Prometo que voltarei a este assunto. Não para ajustar contas, não para denegrir quem quer que seja, não para reabrir velhas feridas. Quero apenas fazer a minha catarse pessoal e deixar um testemunho de um salazarismo rasca, perpetrado por um servidor acérrimo de um regime sem alma nem coração.
Mata, 19 de Outubro de 2002 – Oh, que saudades eu tinha de pernoitar na Mata!
Jantei com delongas de abade, estive em duas tabernas a que eufemisticamente chamam cafés, dei uma voltinha redonda – passe o pleonasmo - para sentir bem o odor da terra, ainda espreitei a televisão, e, às onze e qualquer coisa, entreguei o corpo a morfeu.
Durante sete horas dormi o sono dos justos e acordei com o barulho das carroças madrugadoras, que o trabalho é muito e não se condói com preguicites. Fiquei quietinho na cama, tentando reconhecer vozes e ouvindo o canto desafinado dos últimos galos que teimavam em anunciar a manhã.
No mundo rural o tempo tem outra dimensão. Mesmo quando temos tarefas para executar, chega para tudo e ainda sobra. E não há correrias, que estas fazem mal ao coração e podem-nos ser fatais.
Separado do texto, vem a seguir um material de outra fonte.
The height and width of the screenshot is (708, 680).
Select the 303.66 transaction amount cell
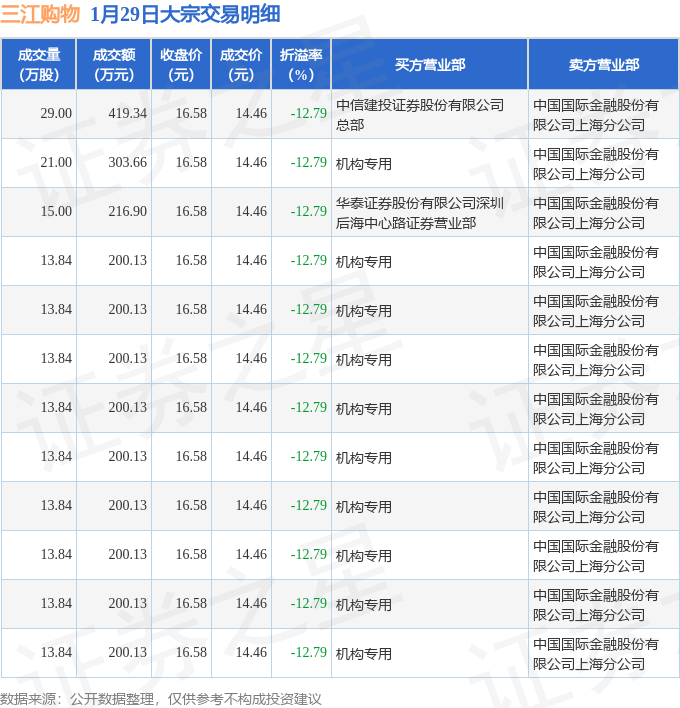click(127, 163)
O que ali mata é o isolamento e a solidão. E se estes rapazes que nos governam, e se arrogam o direito de falar nos superiores interesses da Pátria, decidirem o pagamento de portagens na chamada A-23, maior será ainda o isolamento e a solidão dos nossos pais e parentes, que lhes entregaram de boa fé o voto, na ilusão de um aumento da reforma e de mais alguma protecção.
Pobre gente, a minha gente!
Mata, 1 de Dezembro de 2002 – O centro de Castelo Branco está irreconhecível. As obras do projecto polis arrancaram a trinta e nove à hora e para quem vem de visita é a barafunda geral. Quem se habituou a comprar jornais no Vidal ou no João, filho do velho Albino, está tramado. Não sei concretamente o que vai sair das obras. Não li nada, nem vi maquetas. Espero paulatinamente para ver o resultado final e desejo que estejam a ser rasgados caminhos para o futuro.
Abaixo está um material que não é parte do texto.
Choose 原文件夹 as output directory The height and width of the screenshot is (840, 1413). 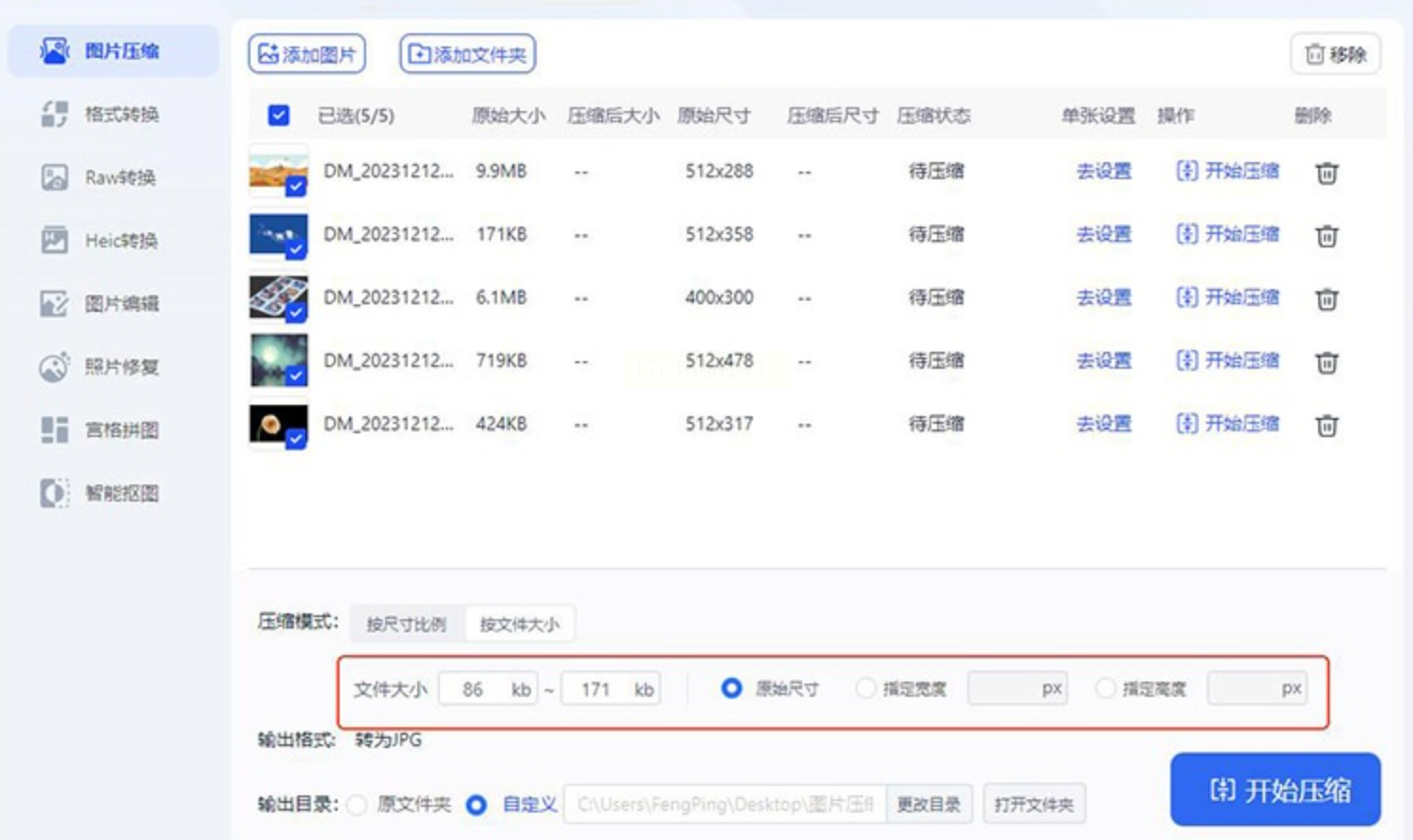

Um café na Colmeia e aí vai ele, J. A Morão abaixo, direitinho à Mata que nem um fuso. Sempre achei que a Mata é a minha pátria primeira. A ideia pode parecer extravagante, mesmo espatafúrdia, mas há entre mim e o espaço da aldeia uma identificação tão profunda, que a minha memória anda sempre em ebulição.
Bem vistas as coisas, vivi muito mais tempo noutros sítios do que na Mata. Castelo Branco, Paris, Luanda e Santa Iria de Azóia, consumiram quase quatro quintos da minha existência. E no entanto, à semelhança de Ulisses, é para a Mata que quero voltar. Para ter Castelo Branco por perto. E outros espaços da Beira, que são para mim um verdadeiro roteiro sentimental.
O ter vindo à Mata e a Castelo Branco, neste dia primeiro de Dezembro, provavelmente… Provavelmente, estava escrito no livro grande!